> _TEXTO DEL DOCUMENTO_
::::

Vigilia en Agosto

Crítica de Diego Brodersen - Página 12

Vigilia en agosto: el cuerpo habla

Una “peste” social avanza en el cuerpo de la protagonista y el lento pero inexorable progreso de esa extraña corrosión es uno de los mayores logros del film. 

El cuerpo siempre habla, aunque no lo haga necesariamente con palabras. Ese parece haber sido uno de los motores de arranque de la ópera prima del cordobés Luis María Mercado, deudora de las sensibilidades del cine de Lucrecia Martel –en particular de La mujer sin cabeza– y que encuentra en su protagonista a una testigo de un orden social inalterable, a su vez médium de todos los malestares que este irradia. Rodada en la ciudad natal de Mercado, Oncativo, en el corazón geográfico de Córdoba, Vigilia en agosto comienza con una charla prenupcial. El cura desgrana, casi en piloto automático, la anécdota del pecado original mientras afuera los chicos juegan y, adentro, los futuros esposos escuchan con fingida atención. Aislándola del grupo, la cámara destaca a Magda (Rita Pauls, en un rol progresivamente complejo), quien se halla apenas a algunos días de casarse con el Gringo, un muchacho rubio, pintón y joven, responsable de uno de los silos más importantes de la región. Un “partido” inmejorable, sobre todo ahora que bajó unos kilos, como afirma la madre de Magda, atenta a cada detalle de la inminente boda.

Pero algo huele mal en el lugar, literal y simbólicamente.En ese pueblo agrícola donde el reconocimiento de los olores es inmediato, aparece en el aire un aroma indefinido que genera incógnitas en los lugareños. También ocurren otras cosas, pero pasan más desapercibidas. Al menos para la mayoría, tal vez por la fuerza de la costumbre. Magda camina sola luego de reunirse con sus amigas, se asoma a un lugar, ve algo y su organismo comienza a reaccionar. Las mujeres –familiares, vecinas, amigas, jóvenes y adultas– buscan posibles orígenes del súbito decaimiento: los nervios lógicos antes del importante evento, sumados posiblemente a la envidia de terceros. Aunque Cadana (Eva Bianco) insiste en la teoría del mal de ojo, una visita al médico no vendrá mal para desechar alguna otra dolencia.

::::

> _LISTADO PROPORCIONADO_
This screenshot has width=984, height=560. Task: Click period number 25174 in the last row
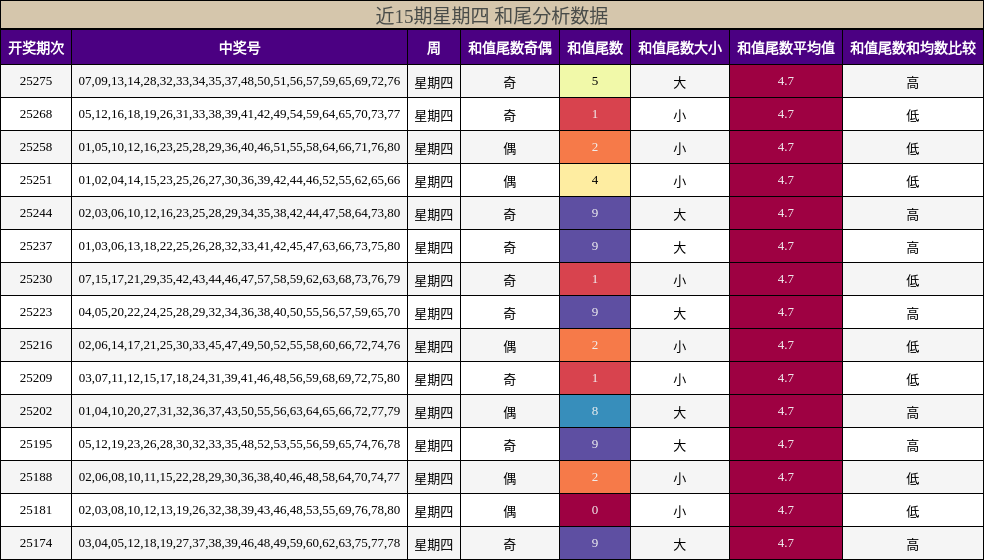(36, 543)
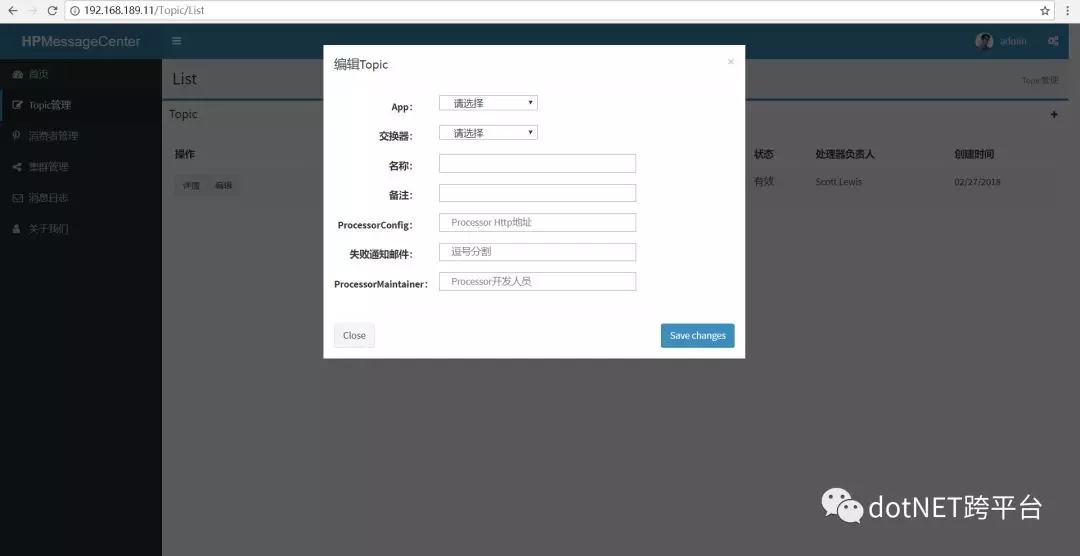Click the ProcessorConfig Http address field

(x=537, y=223)
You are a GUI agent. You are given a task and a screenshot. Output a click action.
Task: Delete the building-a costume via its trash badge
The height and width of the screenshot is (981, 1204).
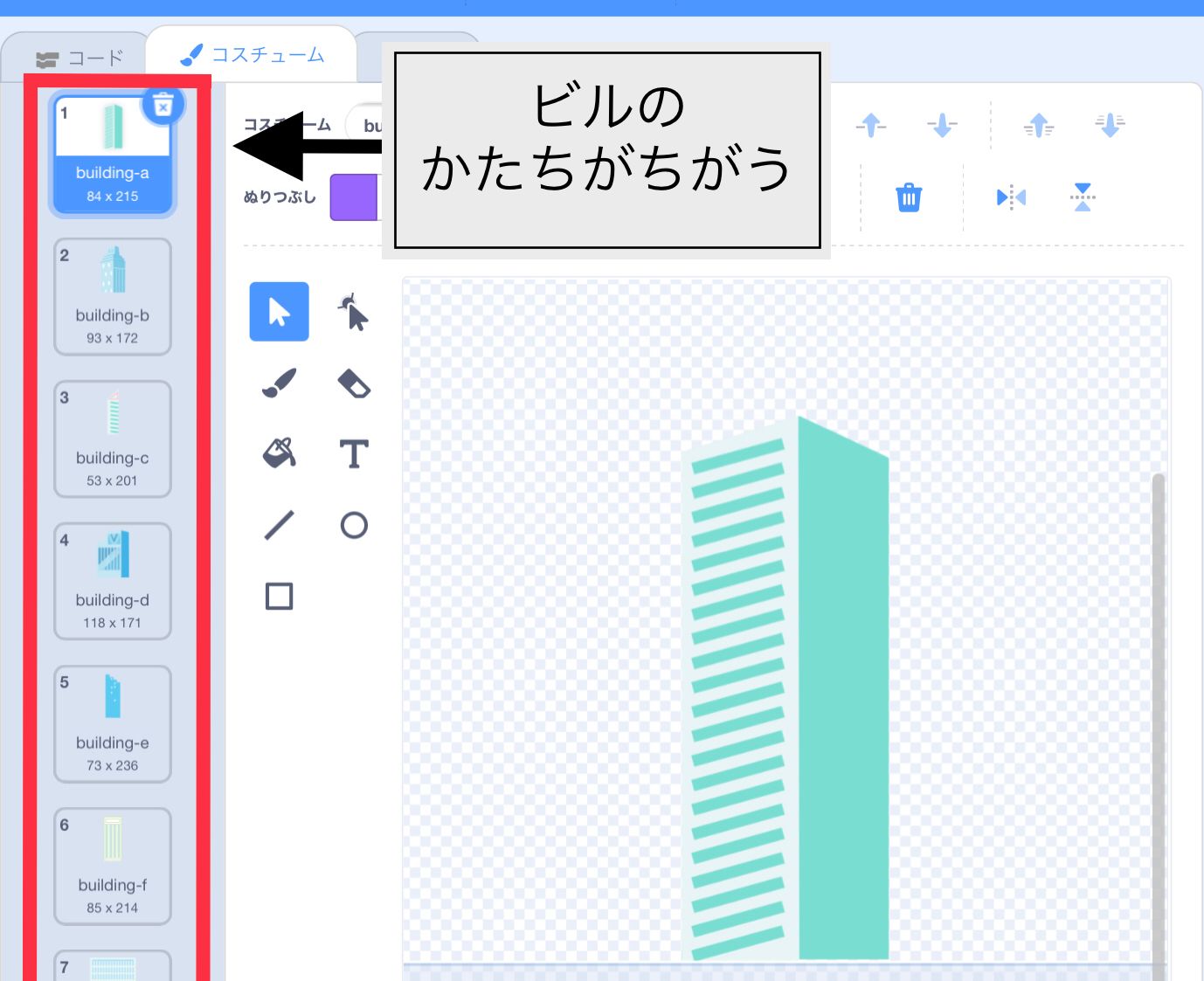pos(163,103)
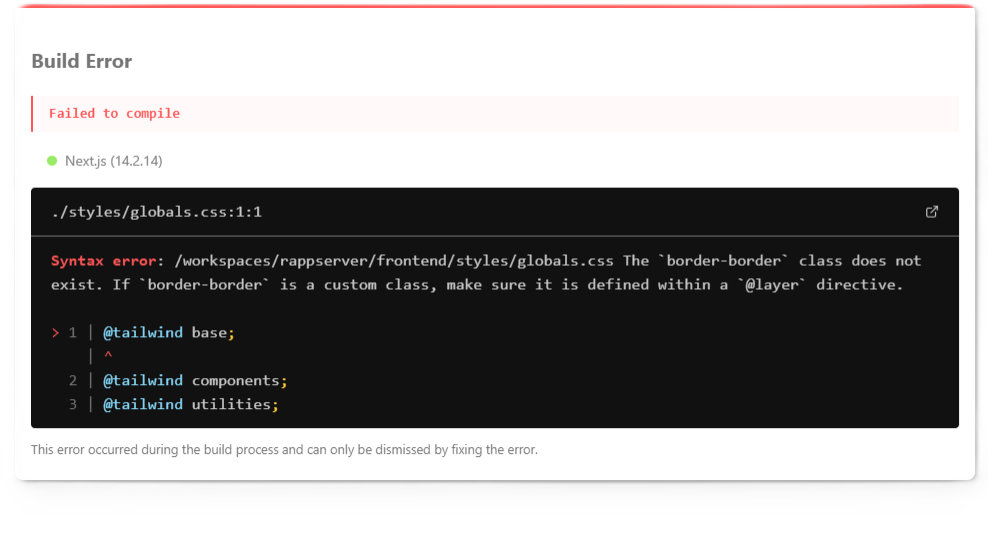Click the word 'utilities' on line 3
This screenshot has width=988, height=535.
coord(231,405)
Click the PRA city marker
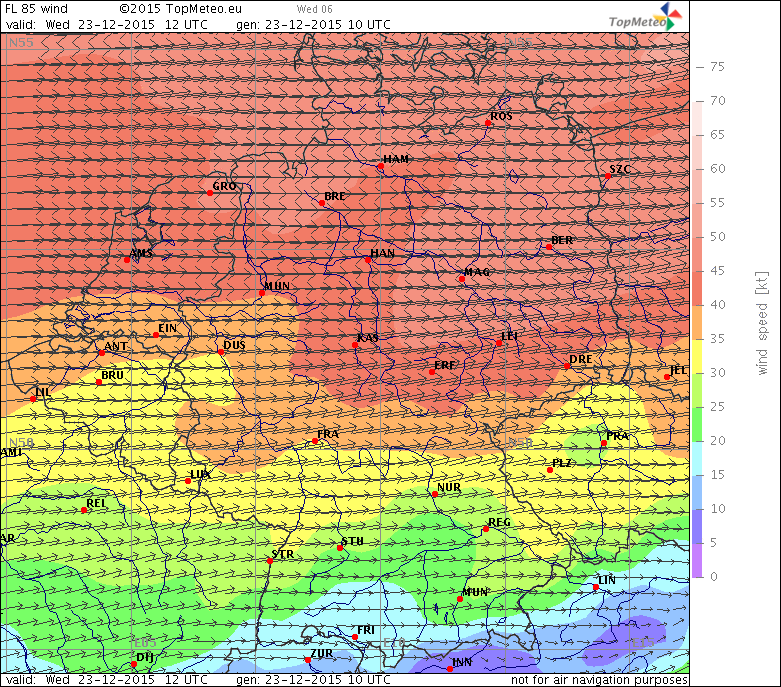Image resolution: width=781 pixels, height=687 pixels. point(603,444)
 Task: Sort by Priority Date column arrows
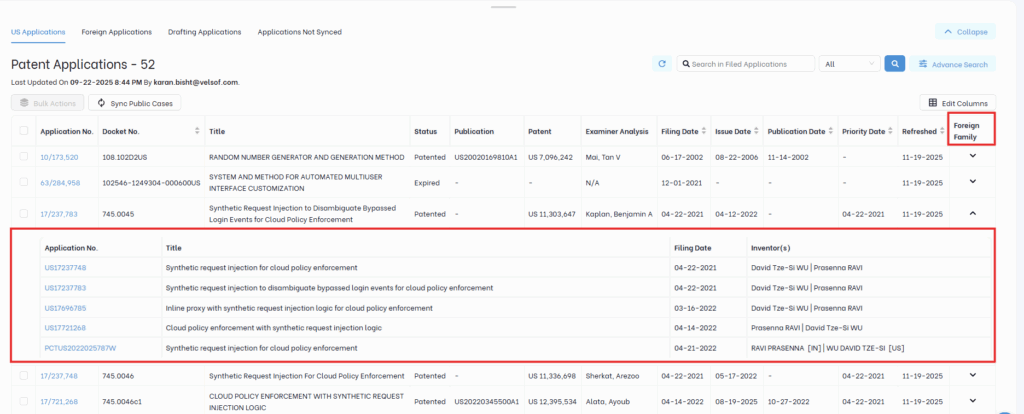point(892,132)
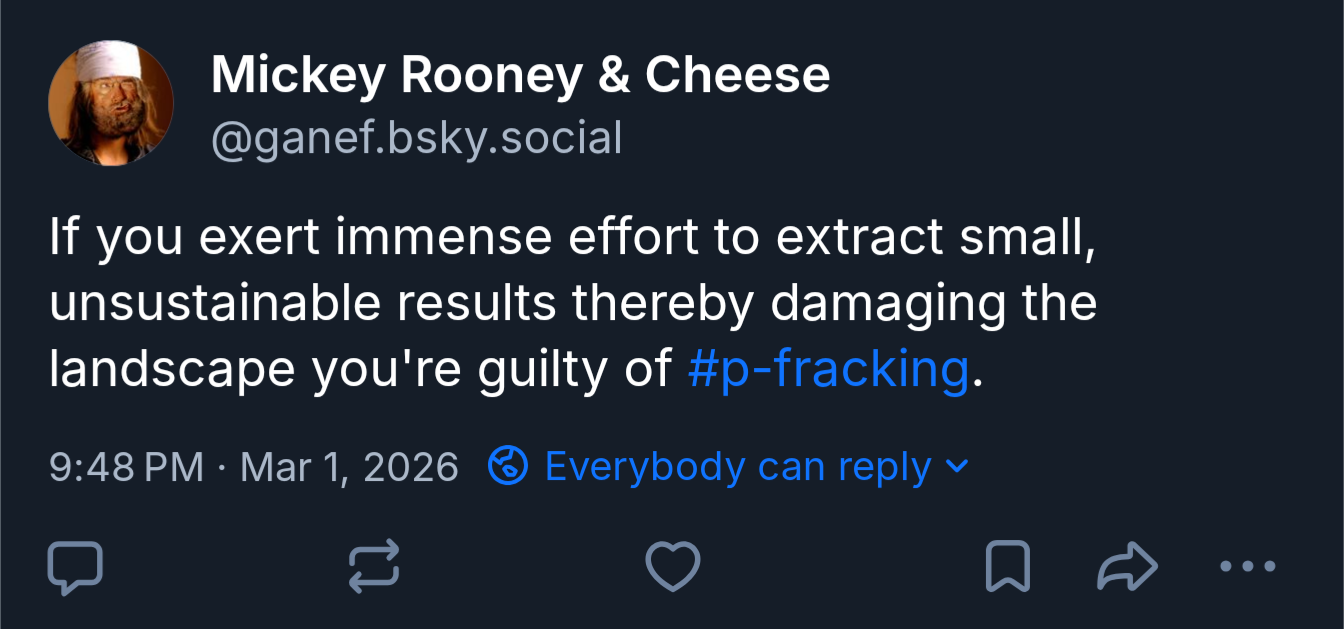This screenshot has height=629, width=1344.
Task: Click the Mickey Rooney & Cheese display name
Action: (519, 73)
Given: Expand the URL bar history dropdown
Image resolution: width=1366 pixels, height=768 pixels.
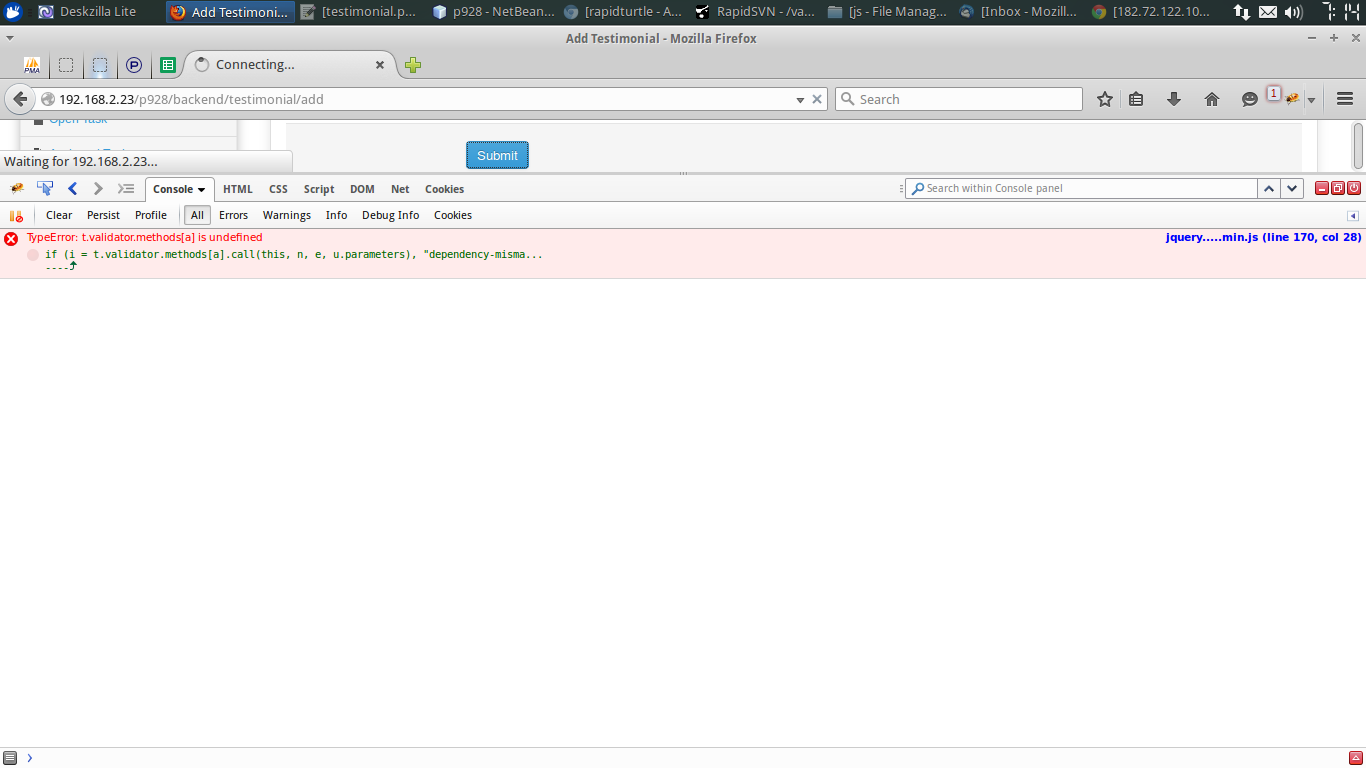Looking at the screenshot, I should pos(800,100).
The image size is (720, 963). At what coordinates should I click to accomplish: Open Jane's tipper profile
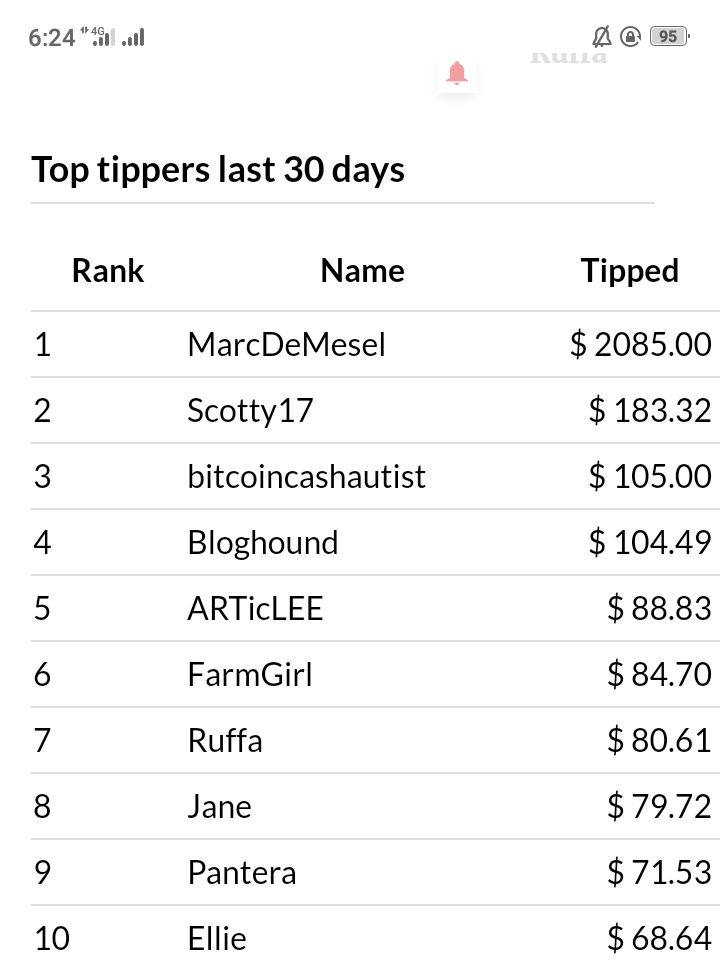pos(219,806)
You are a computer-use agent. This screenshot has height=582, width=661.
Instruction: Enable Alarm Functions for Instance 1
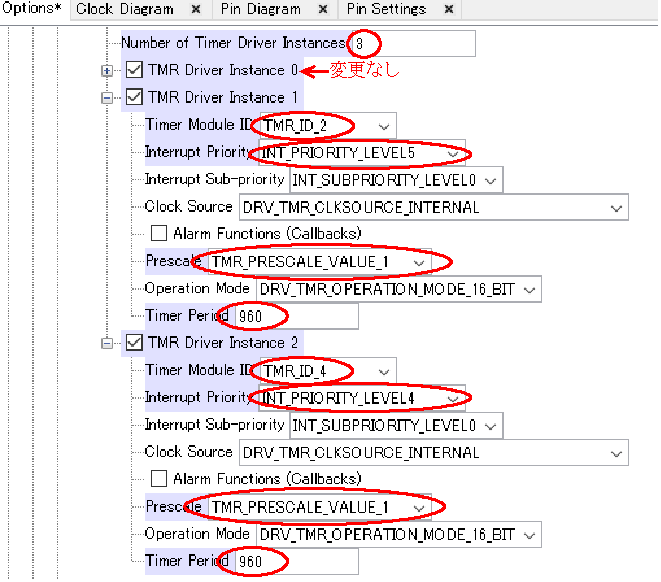158,234
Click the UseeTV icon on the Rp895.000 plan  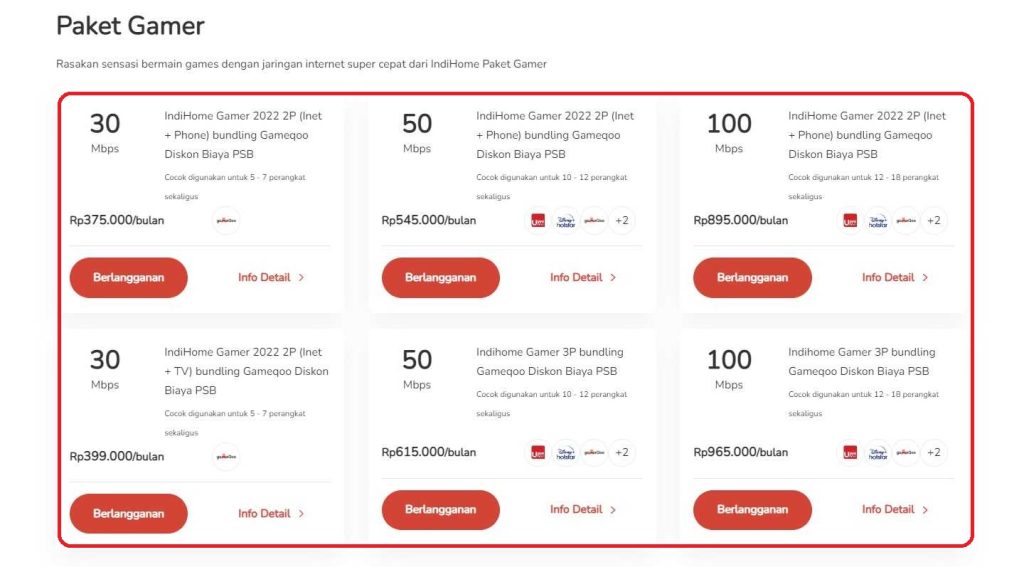tap(850, 221)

::::

> _EJERCICIOS_
1. ¿Qué personas reales, sin contar a los personajes del film, se nombran en la crítica de Vigilia en agosto?
2. Transcribe al pie de la letra el fragmento de la crítica de Vigilia en agosto que va desde "Pero algo huele mal" hasta "alguna otra dolencia.".

> _RESPUESTAS_
1. Diego Brodersen, Luis María Mercado, Lucrecia Martel, Rita Pauls y Eva Bianco.

2.
Pero algo huele mal en el lugar, literal y simbólicamente.En ese pueblo agrícola donde el reconocimiento de los olores es inmediato, aparece en el aire un aroma indefinido que genera incógnitas en los lugareños. También ocurren otras cosas, pero pasan más desapercibidas. Al menos para la mayoría, tal vez por la fuerza de la costumbre. Magda camina sola luego de reunirse con sus amigas, se asoma a un lugar, ve algo y su organismo comienza a reaccionar. Las mujeres –familiares, vecinas, amigas, jóvenes y adultas– buscan posibles orígenes del súbito decaimiento: los nervios lógicos antes del importante evento, sumados posiblemente a la envidia de terceros. Aunque Cadana (Eva Bianco) insiste en la teoría del mal de ojo, una visita al médico no vendrá mal para desechar alguna otra dolencia.